House Republicans Introduce Tax Reform Proposal
On Feb. 26, Ways and Means Chairman Dave Camp (R-Mich.) released a draft tax reform proposal that would modify the Low-Income Housing Tax Credit (LIHTC) program. The proposal came about from a process that involved more than 30 separate Congressional hearings dedicated to tax reform, 11 separate bipartisan tax reform working groups created in conjunction with Ranking Member Sander Levin (D-Mich.), three discussion drafts looking at discrete areas of the tax code, and more than 14,000 public comments at TaxReform.Gov. Here are the changes proposed in the tax reform draft:
Allocation of basis: Under the provision, state and local housing authorities would allocate qualified basis, rather than credit amounts. The annual amount of allocable basis for each state would be equal to $31.20 multiplied by the state’s population, with a minimum annual amount of $36.3 million. The annual amount would continue to include unused basis allocations from the prior year plus basis allocations returned to the state during the calendar year from previous allocations. The national pool of unused credits, however, would be eliminated.
Credit period: Under the provision, the credit period would be extended from 10 years to 15 years to match the current 15-year compliance period. Because the credit period would be aligned with the compliance period, the recapture rules also would be repealed as no longer necessary to ensure that the building continues to be a low-income housing project for the duration of the tax benefit.
Credit amount: Under the provision, the 4 percent credit would be repealed.
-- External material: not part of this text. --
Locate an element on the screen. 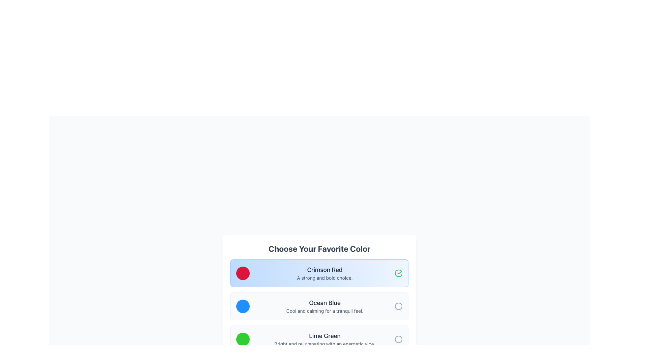 This screenshot has height=364, width=647. the Text label displaying information about the 'Ocean Blue' color, which is located below the 'Crimson Red' option and above the 'Lime Green' option in the vertical list of color options is located at coordinates (325, 306).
The 9 percent credit for newly constructed property and substantial rehabilitations would be retained. In addition, federally funded grants would not be taken into account in determining the eligible basis of a building for purposes of the credit. As a result, the credit would apply to private funding of low-income housing and not provide an additional subsidy for federal funding of such projects.
The amount of the credit would continue to equal the qualified basis in the qualified low-income building multiplied by the applicable percentage. Under the provision, the IRS would determine the applicable percentage generally for the month that the building is placed in service, which would be equal to the percentage that would yield over a 15-year period a credit amount that would have a present value equal to 70 percent of the qualified basis of the building.
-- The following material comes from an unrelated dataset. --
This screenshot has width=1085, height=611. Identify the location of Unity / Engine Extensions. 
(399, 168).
Other changes: Under the provision, several other rules would be modified. First, the increased basis rule for high-cost and difficult development areas would be repealed. Second, the general-public-use requirement would be revised to eliminate the special occupancy preference for members of specific groups under certain federal or state programs and the special preference for individuals involved in artistic and literary activities. Instead, occupancy preferences would be permitted only for individuals with special needs and for veterans. Third, the provision would repeal the requirement that states include in their low-income-housing selection criteria the energy efficiency of the project and the historic nature of the project.
The provision would be effective for state basis amounts and allocations of such amounts determined for calendar years after 2014. A transition rule would translate credit allocations prior to 2015 into equivalent amounts of eligible basis for purposes of determining new allocations of basis after 2014.